Zu dieser Tonspur las ich vor der aufgeheizten Adria neben der Berichterstattung über Britney Spears’ Hochzeit in meiner Lieblingszeitschrift (die Kolumne berichtete) „Diva e Donna“ (samt dem ikonischsten Foto des Jahres mit Madonna, Paris Hilton et al) das Buch „Schwein und Zeit“ von Fahim Amir. Ich lese zwar, um die verheerenden Auswirkungen eines Germanistikstudiums auf die Diversity meiner Lesebiographie sowie Geist und Körper abzufedern nur mehr in sehr begründeten Ausnahmefällen Bücher von Männern, aber da die kommunistische Autorin Bini Adamczak in ihren Insta-Storys lustige Zitate daraus gepostet hat und das Buch inzwischen als Taschenbuch erhältlich ist, kam es ins Reisegepäck. Während in meinem Gehörgang Bakterien gegen Antibiotika kämpften, erfuhr ich so von widerständigen Kämpfen von nicht-menschlichen Tieren gegen den Kapitalismus. Das Vorwort zur zweiten Auflage trägt ein Zitat des deutschen Rappers Haftbefehl als Motto. Vermutlich lag es nur am auf Dauer doch irritierenden Soundteppich, aber deutschen Rap zu zitieren erschien mir als inzwischen einfach objektiv uncool. So was machten doch in den Nullzigern (nachdem gerade mittels diverser diskursiver Eiertänze Gangster-Rap als cool und OK eingeordnet worden war) 25-jährige weiße Bürgersöhnchen-Autoren frisch vom Literaturinstitut, um sich als irgendwie wild und gegenwärtig zu inszenieren – während gegenwärtig doch die relevante Musik die der Gays und Girlies (wie das im Internet genannt wird) ist, die sogenannte ABC-Musik (Arca, Beyoncé, Charli XCX), oder?

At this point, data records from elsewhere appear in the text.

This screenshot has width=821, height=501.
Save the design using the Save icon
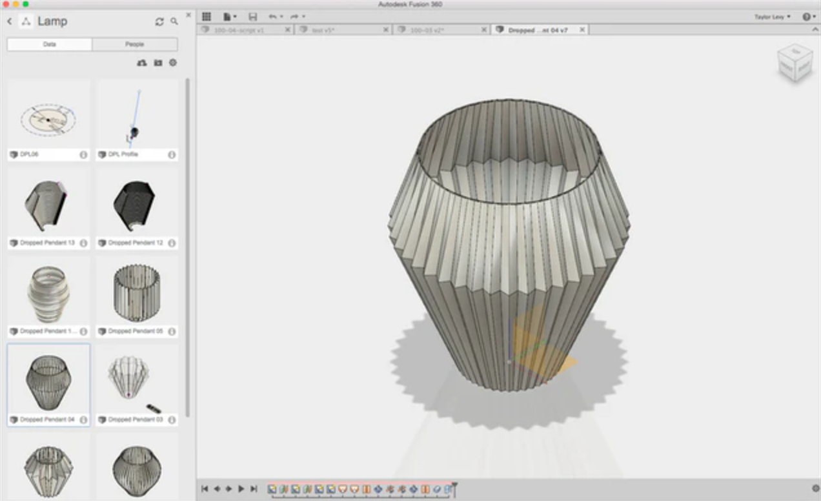(253, 17)
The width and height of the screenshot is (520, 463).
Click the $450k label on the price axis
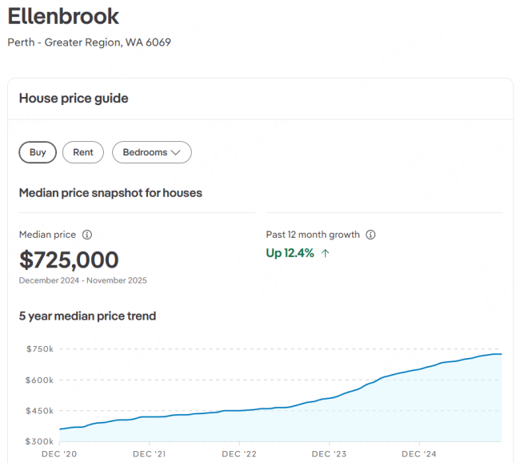pyautogui.click(x=39, y=411)
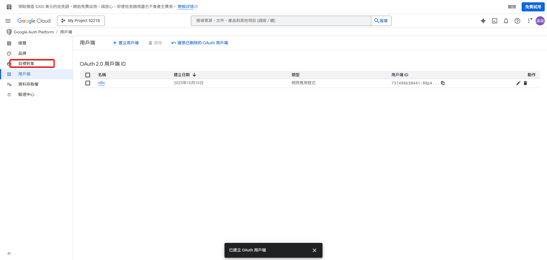The image size is (547, 260).
Task: Open the My Project 52218 project selector
Action: (81, 21)
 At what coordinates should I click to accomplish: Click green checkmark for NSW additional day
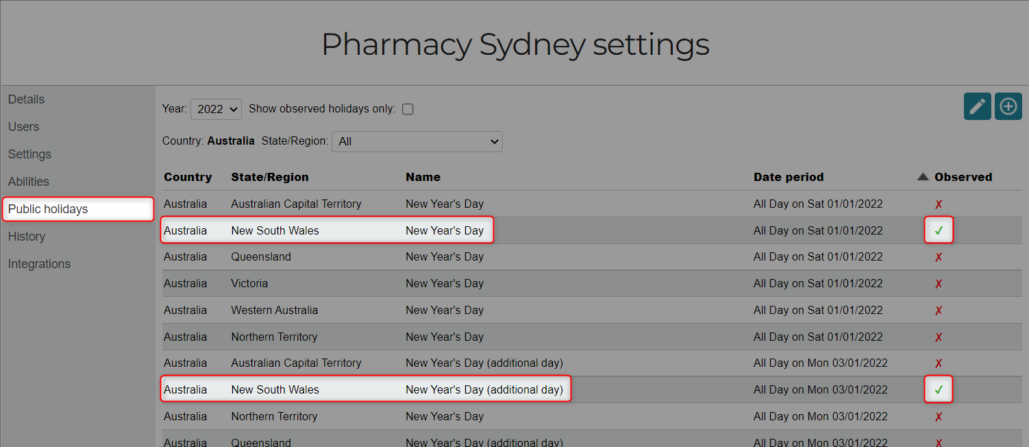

Erstere trat heuer auch beim Donaufestival auf, das übrigens heuer einen besonders ignoranten rassistischen Text im Festival-Reader abdruckte und sich nach Protest so halbwegs dafür entschuldigte. Bei Programmheften gibt es übrigens gerade ein eher spezielles, aber halt doch auch bestehendes Problem. Einige Jahre konnte nämlich in jedem Beschreibungs-, Werbe- und Antragstext für alle Podiumsdiskussionen, Punkkonzerte und Performances einfach die Philosophin Donna Haraway zitiert werden, und es war für alle Beteiligten klar, dass das damit Beschriebene als cool und OK einzuordnen war. Seit einiger Zeit gilt allerdings Haraway als objektiv abgefrühstückt, nur ohne dass klar wäre, welche*r Autor*in die Nachfolge antritt als Referenz, auf die sich alle einigen können. So unterschiedliche Kandidat*innen wie Silvia Federici, Paul Preciado, Rosi Braidotti, Karen Barad, Anna Tsing oder eben auch Fahim Amir wurden eingebracht (nicht auf Englisch/Deutsch schreibende, nicht-westliche, nicht-weiße Autor*innen darunter: 0), doch niemand konnte sich bisher fix durchsetzen – eine ausgesprochen peinliche Situation für alle Beteiligten.
Denn relevante gegenwärtige Pop-Musik (aka Kunst) braucht zusätzlich zu ihrer natürlichen Coolheit immer noch eine diskursive Zutat von denjenigen, die halbcool sind und somit genug Zeit haben, sich durch Theoriewälzer zu schmökern, die erklären, warum cool und OK ist, was alle als das erkennen – und es dadurch erst vollständig dazu machen.
Ob jetzt „Schwein und Zeit“ die neue Haraway wird? Ich zweifle! Doch ich suche gern weiter. Wenn ich mich nicht – da meine Ohr-Infektion inzwischen geheilt ist – nur mit Flossen, Tauchbrille und Schnorchel ausgerüstet dem litoralen Holobionten (ein Begriff, den ich bei Donna Haraway gelesen habe) widme.